I moved again when I finished highschool, and I presented as male since the begining at the university. As I mentioned above, I do think most of my classmates did know about me being transgender, but they were nice anyway. I used to hang out with a group of guys and they treated me like any other guy. I was uncomfortable sometimes because I'm not used to their... usual jokes, I guess, but I was never good with any type of jokes anyway. But it also depends on the person, so I may as well try to find some, more quieter and more alike, dudes.

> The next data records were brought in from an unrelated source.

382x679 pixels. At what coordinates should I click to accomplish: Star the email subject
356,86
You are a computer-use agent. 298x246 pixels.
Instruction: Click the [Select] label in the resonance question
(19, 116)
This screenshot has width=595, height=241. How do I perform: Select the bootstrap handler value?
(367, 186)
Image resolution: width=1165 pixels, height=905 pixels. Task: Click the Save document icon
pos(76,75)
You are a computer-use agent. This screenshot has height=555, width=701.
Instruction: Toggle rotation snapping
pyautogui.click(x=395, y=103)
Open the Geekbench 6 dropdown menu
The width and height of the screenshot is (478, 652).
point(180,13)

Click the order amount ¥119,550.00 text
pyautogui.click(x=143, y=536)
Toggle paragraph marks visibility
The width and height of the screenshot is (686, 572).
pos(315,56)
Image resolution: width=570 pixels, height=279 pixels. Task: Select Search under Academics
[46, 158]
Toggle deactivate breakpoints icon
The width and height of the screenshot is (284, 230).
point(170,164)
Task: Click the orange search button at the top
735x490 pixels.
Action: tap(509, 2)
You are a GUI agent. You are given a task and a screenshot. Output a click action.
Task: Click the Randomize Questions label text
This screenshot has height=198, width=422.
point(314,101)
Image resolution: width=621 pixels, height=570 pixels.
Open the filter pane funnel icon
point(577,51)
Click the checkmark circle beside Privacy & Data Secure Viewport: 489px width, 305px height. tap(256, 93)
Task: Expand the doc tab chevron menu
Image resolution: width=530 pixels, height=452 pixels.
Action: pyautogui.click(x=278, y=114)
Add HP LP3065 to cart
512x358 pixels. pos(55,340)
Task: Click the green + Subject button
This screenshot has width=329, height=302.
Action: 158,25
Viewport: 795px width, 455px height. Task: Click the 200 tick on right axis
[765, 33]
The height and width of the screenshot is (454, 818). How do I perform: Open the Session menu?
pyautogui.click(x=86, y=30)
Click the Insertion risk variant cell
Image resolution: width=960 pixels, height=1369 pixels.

Anyway. xD I always felt uncomfortable around everyone. But yeah, depending on the person, I usually feel more relaxed around guys, as I understand them way easier than females. I do think that one of the most uncomfortable situations is the "play soccer hang outs". I've been invited several times though I always refuse to go, since I'm really bad at playing soccer and it would make me feel really tense. But it also happens whenever I have to do something I don't know how to in public. But, well, I actually refuse to go to any social situation like parties, I never liked them.

I'll see if anything changes later on, when I start the medical transition and I'm actually out to, at least, my family.